*** Opening of DATA FOR THIS EXERCISE ***

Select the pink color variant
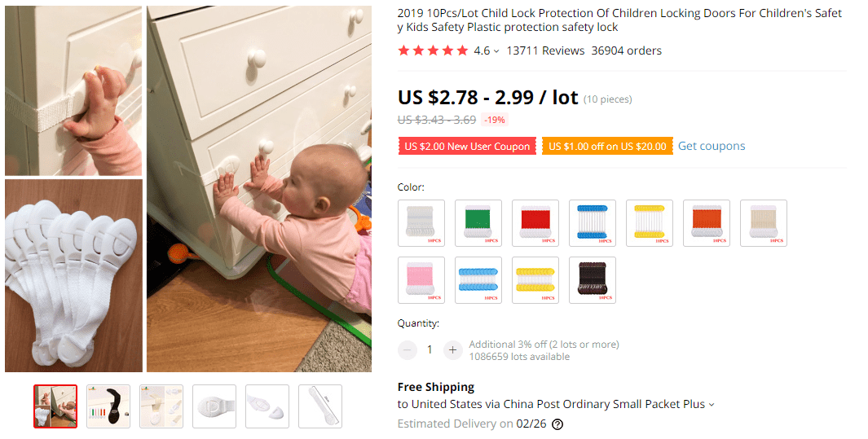The image size is (868, 439). pyautogui.click(x=421, y=279)
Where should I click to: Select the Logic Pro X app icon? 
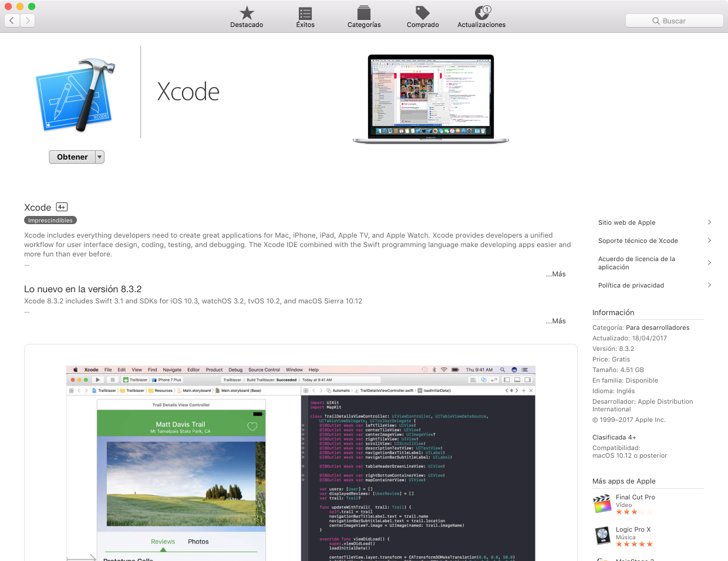point(602,535)
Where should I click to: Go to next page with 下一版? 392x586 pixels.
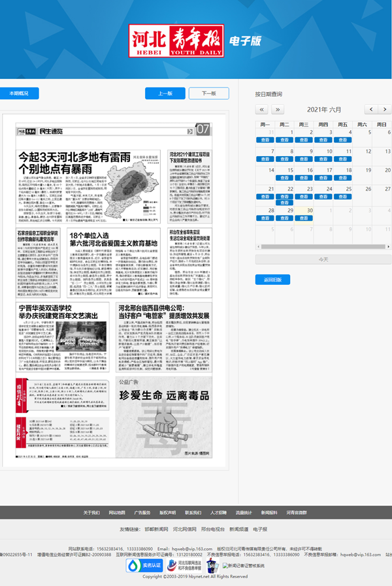209,93
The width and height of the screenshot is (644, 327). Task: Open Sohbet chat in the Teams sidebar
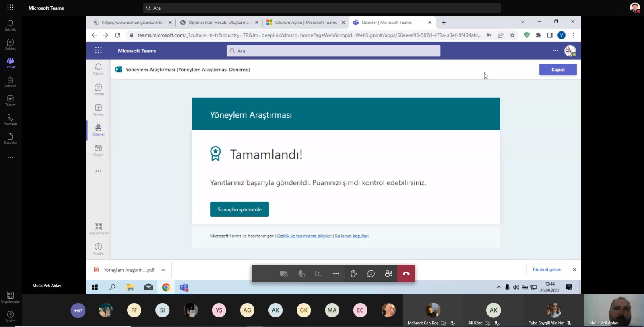(10, 44)
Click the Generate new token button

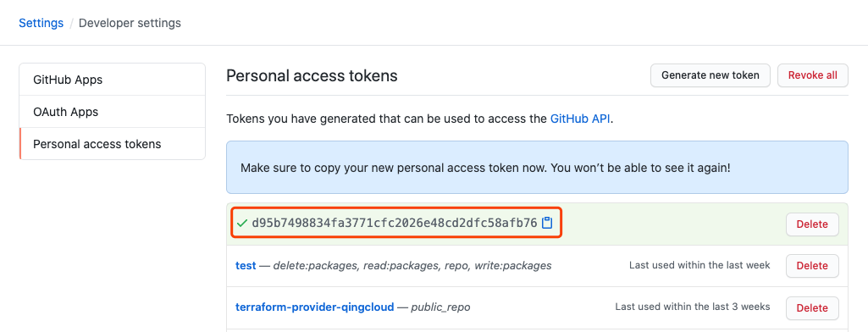(710, 75)
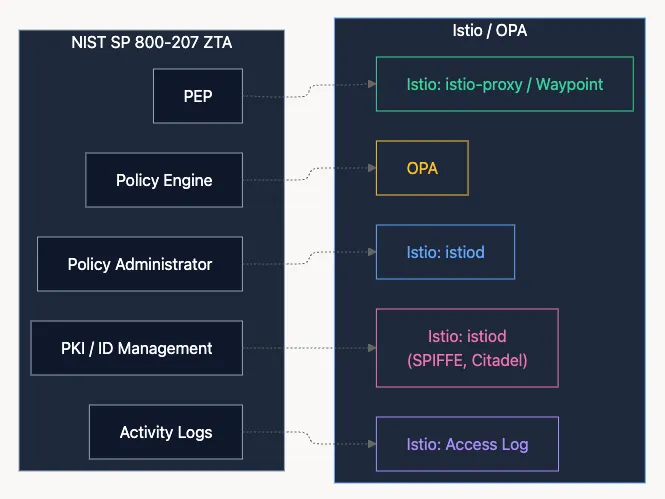Click the purple Istio: Access Log node
The image size is (665, 499).
click(x=466, y=444)
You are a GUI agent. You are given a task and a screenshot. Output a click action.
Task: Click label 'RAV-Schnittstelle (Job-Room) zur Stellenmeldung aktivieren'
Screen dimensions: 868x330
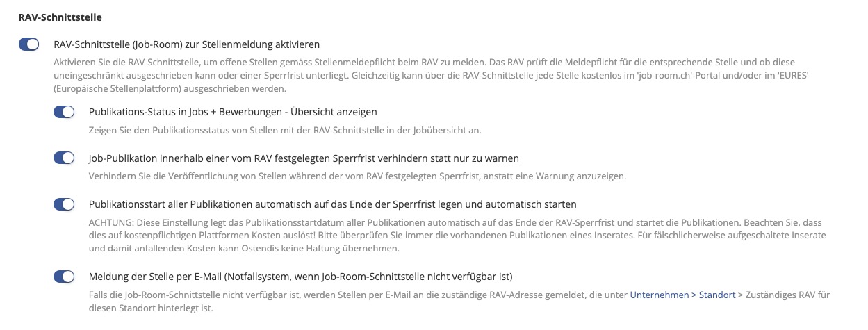186,44
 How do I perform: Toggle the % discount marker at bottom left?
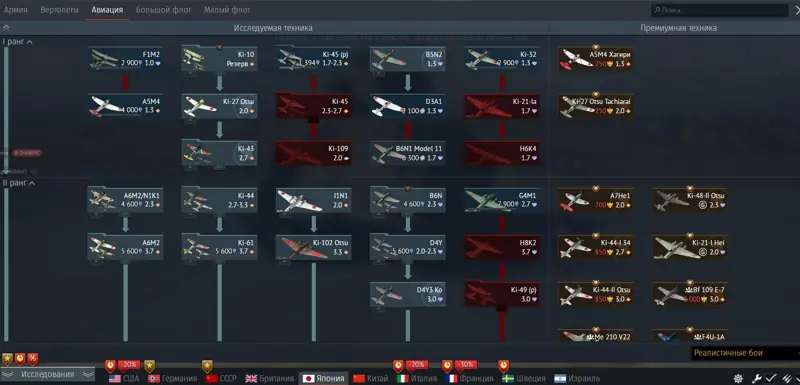coord(33,359)
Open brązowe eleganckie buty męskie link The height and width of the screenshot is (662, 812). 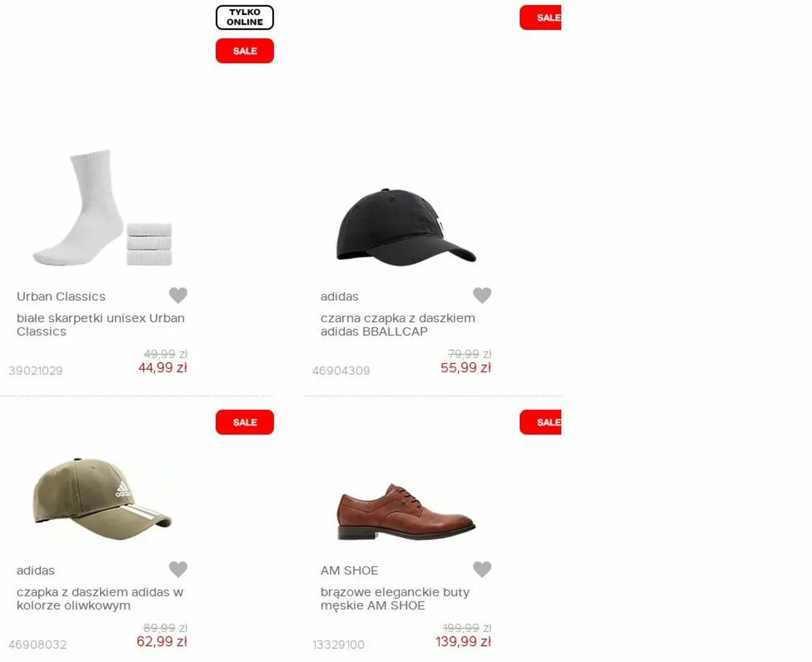click(395, 599)
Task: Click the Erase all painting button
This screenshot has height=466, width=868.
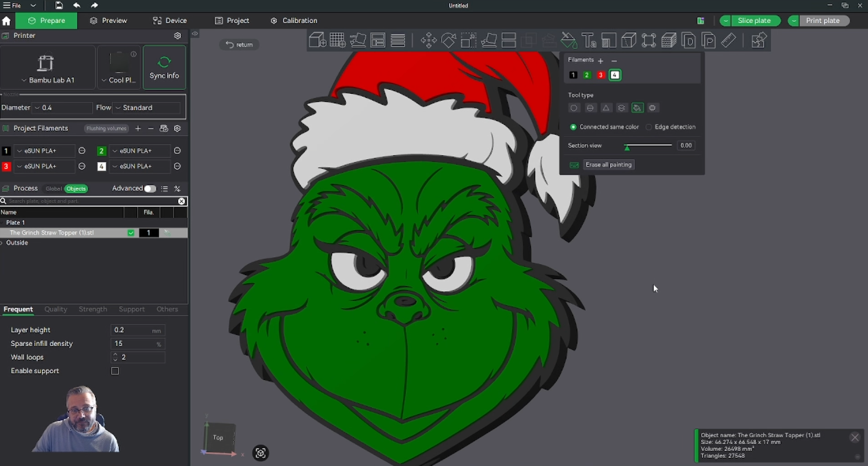Action: point(608,165)
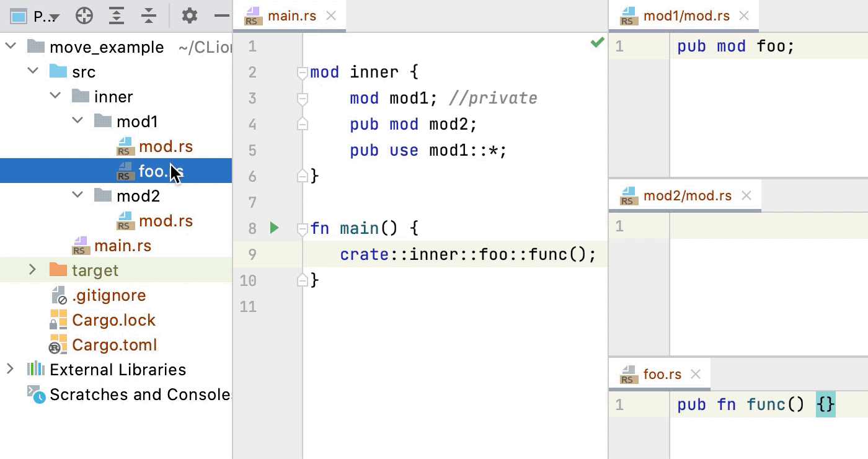
Task: Select the .gitignore file
Action: point(109,295)
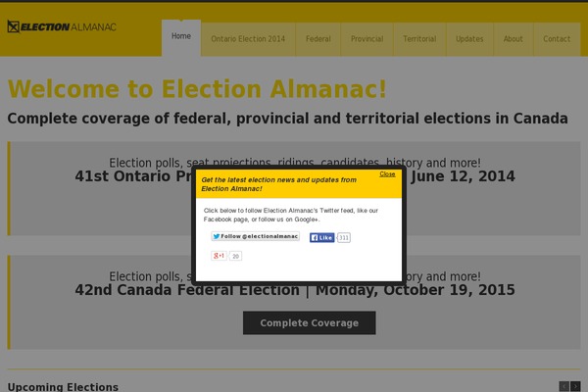Open the About page tab
Image resolution: width=588 pixels, height=392 pixels.
coord(513,39)
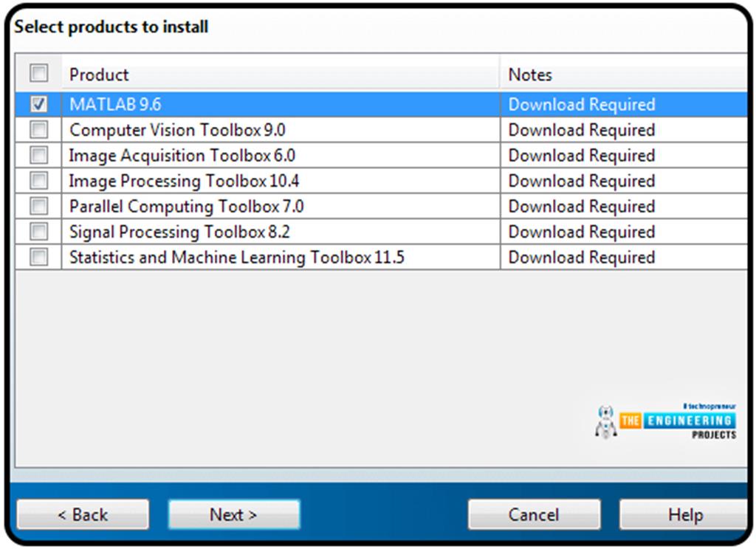This screenshot has height=549, width=756.
Task: Mark the Signal Processing Toolbox 8.2 checkbox
Action: (38, 232)
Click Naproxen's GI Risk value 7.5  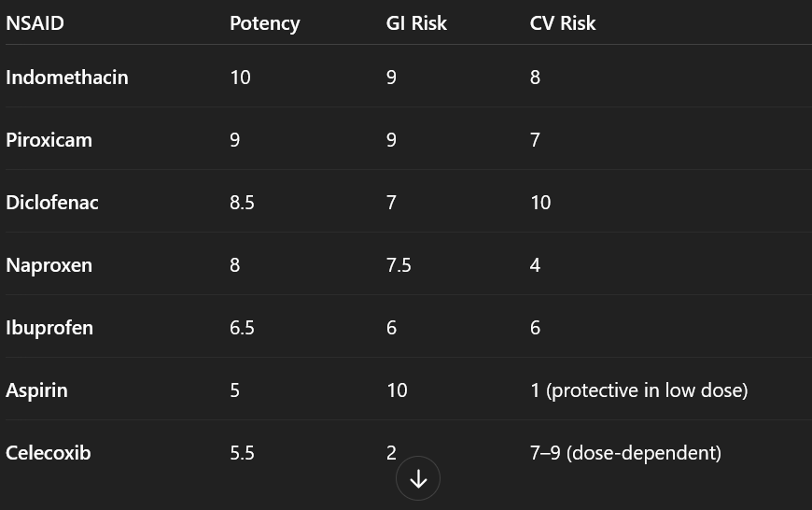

*** Close of DATA FOR THIS EXERCISE ***

_WHAT TO DO_
Pictures are not part of the copy. Reproduce the lines from the one with "Task: Click the Erase all painting button" through the end of the listing above.

_FINAL ANSWER_
Task: Click the Erase all painting button
This screenshot has height=466, width=868.
Action: point(608,165)
Task: Select the .gitignore file
Action: point(109,295)
Open the About page tab
Image resolution: width=588 pixels, height=392 pixels.
coord(513,39)
This screenshot has height=549, width=756.
Task: Mark the Signal Processing Toolbox 8.2 checkbox
Action: (38, 232)
Click Naproxen's GI Risk value 7.5  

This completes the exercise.